Texas provoca una batalla sobre quién puede decidir el destino de un bebé con discapacidad

Un tribunal de Texas ha ordenado un tratamiento para salvar la vida de un recién nacido con un grave defecto cardíaco, convirtiendo una disputa de gestación subrogada sobre el aborto, la discapacidad y la autoridad parental en una batalla legal y política más amplia.

Un tribunal de Texas ha transformado una disputa privada de gestación subrogada en una prueba sobre quién controla las decisiones médicas de un recién nacido en estado crítico —y sobre si el estado puede pasar por encima de los deseos de los padres previstos del niño.

El bebé, Gabriel, nació en Texas con síndrome de corazón izquierdo hipoplásico, una enfermedad poco frecuente que requiere múltiples cirugías. Según la versión de corte progresista, los padres previstos, los residentes de California Nausheen Gilkar y Omar Ahmed, pidieron a la gestante McKenna West que interrumpiera el embarazo tras el diagnóstico. West se negó, viajó a Texas y buscó atención cerca de especialistas. Un tribunal de Alaska había dictaminado previamente que ella podía tomar sus propias decisiones médicas. West dijo que era “aterrador pensar que algo podría estar mal y que quizá yo sea la que no pueda tomar una decisión sobre el tratamiento”.

La orden del tribunal exige cuidados para salvar la vida y otorga a los padres previstos —no a West— la responsabilidad de las decisiones médicas dentro de los límites de la orden. También prohíbe a West contactar con el niño después del nacimiento, al tiempo que le permite seguir solicitando la custodia. Los padres previstos no han hecho comentarios públicos y su abogado no respondió a una solicitud de comentarios. La agencia de gestación subrogada dijo que la disputa debería haberse llevado a mediación, dando prioridad a los intereses del niño por encima de los “abogados y litigios”.

La versión conservadora presenta el caso principalmente como una victoria en materia de derechos de las personas con discapacidad y provida. El fiscal general de Texas, Ken Paxton, y la oficina de derechos civiles del Departamento de Salud y Servicios Humanos de la administración Trump advirtieron que los hospitales no pueden negar tratamiento por motivo de discapacidad. HHS instó a que un comité de atención infantil revisara el caso si los médicos consideraban suspender el tratamiento, y que la atención continuara durante ese proceso. Paxton dijo: “El bebé Gabriel merece una oportunidad de vivir, y no permitiré que nadie le niegue ilegalmente la atención médica necesaria”.
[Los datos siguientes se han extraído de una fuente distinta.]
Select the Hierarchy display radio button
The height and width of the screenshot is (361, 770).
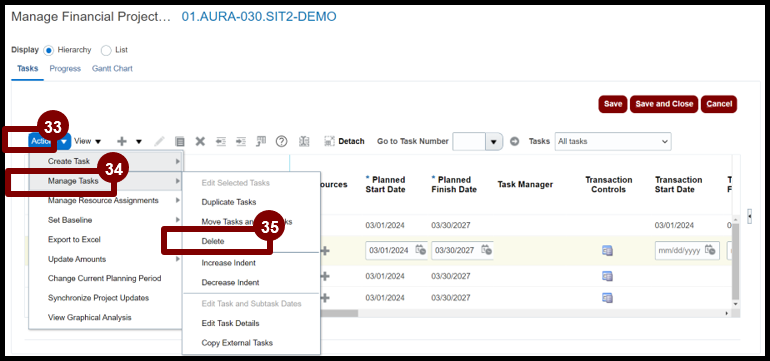[49, 50]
Ambas versiones coinciden en que el tribunal ha ordenado el tratamiento. Su énfasis difiere: una pone en primer plano el conflicto no resuelto sobre la custodia y el consentimiento; la otra presenta la intervención como una protección frente al abandono médico basado en la discapacidad. La cirugía puede resolver la cuestión inmediata de la atención, pero no quién habla en última instancia por Gabriel —ni qué obligaciones imponen los contratos de gestación subrogada después del nacimiento.